Q As the nurse manager of a primary care clinic that sees a high volume of patients diagnosed with hypertension, I've noticed the percentage of adult patients with hypertension has increased and follow-up care has decreased this past quarter. How can I use the Plan-Do-Study-Act (PDSA) process to intervene?

 

The PDSA model is a valuable tool to use when implementing a process improvement. Consider the following steps as an example of how it could be applied in this type of scenario.

 

Plan: Defining the problem and developing a plan are critical first steps for any improvement process. Decide what measures to track and set a goal for improvement. Measures generally fall into one of three categories: structure, process, and outcome. Structures are stable features of a system, such as staffing, policies, and physical workspace.

 

For this situation, who screens and creates follow-up care plans? Process measures reflect the activities that clinic staff members use to provide patient care; for example, the screening and follow-up care processes. Outcomes are measured effects on the patients' health; for example, the percentage of hypertensive patients with controlled BP.

 

Assemble your clinic team to discuss factors contributing to your problem. A fishbone diagram will help identify multiple contributing factors. A common reaction is to identify "the one" factor that drives the problem. Healthcare organizations are complex and often the problem is caused by a combination of multiple factors. The use of a fishbone diagram helps identify the policies, procedures, patient, equipment, and human factors involved.

 

Suppose that your team identifies an increase in the number of new patients who haven't had regular primary care in the past, and they determine that the new policy to reduce visit encounter times limits the time a provider can spend educating these newly diagnosed patients. They also note a decrease in the number of follow-up care plans in patient records. In addition, the senior nurse who was the primary care coordinator for these patients recently left the clinic. A full-time replacement hasn't been secured yet, and contingent workers are providing support to the clinic.

 

Do: The team plan is for the clinic nurse manager to oversee the process and assign the clinic LPN to contact all newly diagnosed hypertension patients to ensure they got their medication and understand how to take it.

 

Study: The small test reveals that the LPN misses contacting some patients because of interruptions in workflow. The strategy doesn't accomplish the goal.

 

Act: The team reconvenes and develops a long-term solution.

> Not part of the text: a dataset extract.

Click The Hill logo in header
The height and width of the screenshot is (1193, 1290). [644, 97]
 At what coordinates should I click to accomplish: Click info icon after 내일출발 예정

Information technology will create automatic emails to be sent through the electronic health record to all patients with hypertension. The first email will provide an overview of their prescribed medications. A second email be sent a week later with diet instructions. Each email will provide a phone number to contact the clinic with questions. The final step is to monitor the clinical indicators for progress. The new RN will manage the new electronic process once onboarded.

 

A framework to follow

Of course, the precise steps will vary depending on your specific situation, but this example provides a framework to follow as you proceed toward an optimal outcome.